He wasn't the villain, protests BC's Abrams

March 24, 1994|By Phil Jackman

Reading Time: Two Minutes.

You have to love the reaction of Danya Abrams, the Boston College player who made a chopping motion worthy of Chuck Norris that rendered Derrick Phelps of North Carolina senseless and with a concussion Sunday at USAir Arena: "It kind of hurts me for people to think I'm the bad guy because of this. I went over to help him up and see if he was OK."

Yeah, that makes it all better, kid.

* With his latest stunt of switching sides in a proposed move of a minor-league team from Albany, N.Y., to Norwich, Conn., George Steinbrenner retains his title as the biggest phony in baseball. Connecticut is building a $6.5 million stadium for the Yankees' farm team and this was fine with old George and the Eastern League until New York Gov. Mario Cuomo put the heat on Steinbrenner. "It's not in the best interests of baseball," George is arguing.

* That Oklahoma City ballclub that just captured its third NAIA basketball title in four years is the same school that was a perennial at the "Big Dance" in the mid-1960s under one of the funniest coaches who ever drew up an inbounds play, Abe Lemons. The Chiefs made the regionals twice.

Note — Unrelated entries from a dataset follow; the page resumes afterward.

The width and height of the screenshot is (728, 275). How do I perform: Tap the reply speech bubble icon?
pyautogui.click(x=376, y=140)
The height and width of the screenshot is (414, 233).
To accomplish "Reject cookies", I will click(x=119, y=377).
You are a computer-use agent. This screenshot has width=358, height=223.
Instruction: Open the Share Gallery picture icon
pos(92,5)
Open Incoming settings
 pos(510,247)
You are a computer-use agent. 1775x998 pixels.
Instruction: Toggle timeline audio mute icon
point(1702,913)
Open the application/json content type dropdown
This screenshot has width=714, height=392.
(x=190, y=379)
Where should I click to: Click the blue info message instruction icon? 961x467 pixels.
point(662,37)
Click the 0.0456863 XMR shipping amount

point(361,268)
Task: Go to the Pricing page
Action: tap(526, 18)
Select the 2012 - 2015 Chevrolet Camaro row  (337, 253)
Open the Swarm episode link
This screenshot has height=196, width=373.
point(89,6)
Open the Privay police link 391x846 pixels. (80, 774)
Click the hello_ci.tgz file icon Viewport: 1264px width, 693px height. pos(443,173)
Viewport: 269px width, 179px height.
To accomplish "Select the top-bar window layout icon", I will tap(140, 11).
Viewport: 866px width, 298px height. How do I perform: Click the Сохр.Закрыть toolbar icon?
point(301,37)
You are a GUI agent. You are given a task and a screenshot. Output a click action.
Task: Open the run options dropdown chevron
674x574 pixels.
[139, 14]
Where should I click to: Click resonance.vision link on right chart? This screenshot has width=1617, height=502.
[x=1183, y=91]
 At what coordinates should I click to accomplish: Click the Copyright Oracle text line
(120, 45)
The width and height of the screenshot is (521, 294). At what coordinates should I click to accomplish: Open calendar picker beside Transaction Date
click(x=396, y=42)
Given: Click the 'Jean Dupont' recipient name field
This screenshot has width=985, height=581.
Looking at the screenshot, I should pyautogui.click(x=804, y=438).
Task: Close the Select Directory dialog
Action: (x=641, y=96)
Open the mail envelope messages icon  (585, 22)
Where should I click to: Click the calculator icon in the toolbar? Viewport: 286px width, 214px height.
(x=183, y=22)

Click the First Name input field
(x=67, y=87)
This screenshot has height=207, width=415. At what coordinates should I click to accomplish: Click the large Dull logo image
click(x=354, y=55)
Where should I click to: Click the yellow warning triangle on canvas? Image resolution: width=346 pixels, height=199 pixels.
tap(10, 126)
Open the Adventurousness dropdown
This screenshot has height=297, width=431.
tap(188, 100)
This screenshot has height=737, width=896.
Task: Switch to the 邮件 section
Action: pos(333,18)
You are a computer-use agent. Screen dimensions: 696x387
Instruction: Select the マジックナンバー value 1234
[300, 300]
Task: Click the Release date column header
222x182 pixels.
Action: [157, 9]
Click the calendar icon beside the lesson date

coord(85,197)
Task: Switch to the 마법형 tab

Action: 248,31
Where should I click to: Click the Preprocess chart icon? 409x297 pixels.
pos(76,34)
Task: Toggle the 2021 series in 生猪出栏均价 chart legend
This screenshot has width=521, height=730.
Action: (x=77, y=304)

* No sooner are you a dozen words into the latest news release from the Washington Bullets than you're subjected to what a dynamite job the woebegone 19-47 ballclub is doing selling tickets. While averaging 15,091 fans per game, the team has posted 17 sellouts, the USAir Arena being filled to 80 percent of capacity. Thing is, once you buy a ticket, they make sure you show up sooner or later with an exchange program that never quits. The team might even come and pick you up at the house if you insist.

While on the subject of Wes Unseld's men, who host the Boston Celtics tonight (7:35), the team is tied for the NBA lead in blowout losses with the Dallas Mavericks with 32. Washington closed a huge gap with an 0-5 western swing which saw them lose by an average of almost 27 points.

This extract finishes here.